Problem set –
1: In the passage on buffer gates, rewrite the section starting with "may be boosted" and going on through "resistance if needed.", substituting "signal level" for "logic level".
2: Translate this sentence from the buffer gate passage into French: "Remember that gate circuits are signal amplifiers, regardless of what logic function they may perform."
3: Write the next part of the buffer gate passage, picking up after its final sentence.

Document –
If we were to connect two inverter gates together so that
the output of one fed into the input of another, the two inversion functions
would "cancel" each other out so that there would be no inversion from input
to final output:
While this may seem like a pointless thing to do, it does have practical
application. Remember that gate circuits are signal amplifiers,
regardless of what logic function they may perform. A weak signal source
(one that is not capable of sourcing or sinking very much current to a load)
may be boosted by means of two inverters like the pair shown in the previous
illustration. The logic level is unchanged, but the full current-sourcing or
-sinking capabilities of the final inverter are available to drive a load
resistance if needed.
For this purpose, a special logic gate called a buffer is
manufactured to perform the same function as two inverters. Its symbol is
simply a triangle, with no inverting "bubble" on the output terminal:
The internal schematic diagram for a typical open-collector buffer is not
much different from that of a simple inverter: only one more common-emitter
transistor stage is added to re-invert the output signal.
Let's analyze this circuit for two conditions: an input logic level of
"1" and an input logic level of "0." First, a "high" (1) input:
As before with the inverter circuit, the "high" input causes no
conduction through the left steering diode of Q1 (emitter-to-base
PN junction). All of R1's current goes through the base of
transistor Q2, saturating it:
Having Q2 saturated causes Q3 to be saturated as
well, resulting in very little voltage dropped between the base and emitter
of the final output transistor Q4. Thus, Q4 will be in
cutoff mode, conducting no current. The output terminal will be floating
(neither connected to ground nor Vcc), and this will be
equivalent to a "high" state on the input of the next TTL gate that this one
feeds in to. Thus, a "high" input gives a "high" output.

Recorded data –
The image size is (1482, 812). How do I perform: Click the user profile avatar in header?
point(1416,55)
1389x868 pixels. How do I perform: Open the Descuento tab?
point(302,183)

The results –
1:
may be boosted by means of two inverters like the pair shown in the previous
illustration. The signal level is unchanged, but the full current-sourcing or
-sinking capabilities of the final inverter are available to drive a load
resistance if needed.

2: N'oubliez pas que les circuits de portes sont des amplificateurs de signal, quelle que soit la fonction logique qu'ils réalisent.

3:
With a "low" input signal (input terminal grounded), the analysis looks
something like this:
All of R1's current is now diverted through the input switch,
thus eliminating base current through Q2. This forces transistor
Q2 into cutoff so that no base current goes through Q3
either. With Q3 cutoff as well, Q4 is will be
saturated by the current through resistor R4, thus connecting the
output terminal to ground, making it a "low" logic level. Thus, a "low"
input gives a "low" output.
The schematic diagram for a buffer circuit with totem pole output
transistors is a bit more complex, but the basic principles, and certainly
the truth table, are the same as for the open-collector circuit:
REVIEW:
Two inverter, or NOT, gates connected in "series" so as to invert,
then re-invert, a binary bit perform the function of a buffer. Buffer
gates merely serve the purpose of signal amplification: taking a "weak"
signal source that isn't capable of sourcing or sinking much current, and
boosting the current capacity of the signal so as to be able to drive a
load.
Buffer circuits are symbolized by a triangle symbol with no inverter
"bubble."
Buffers, like inverters, may be made in open-collector output or totem
pole output forms.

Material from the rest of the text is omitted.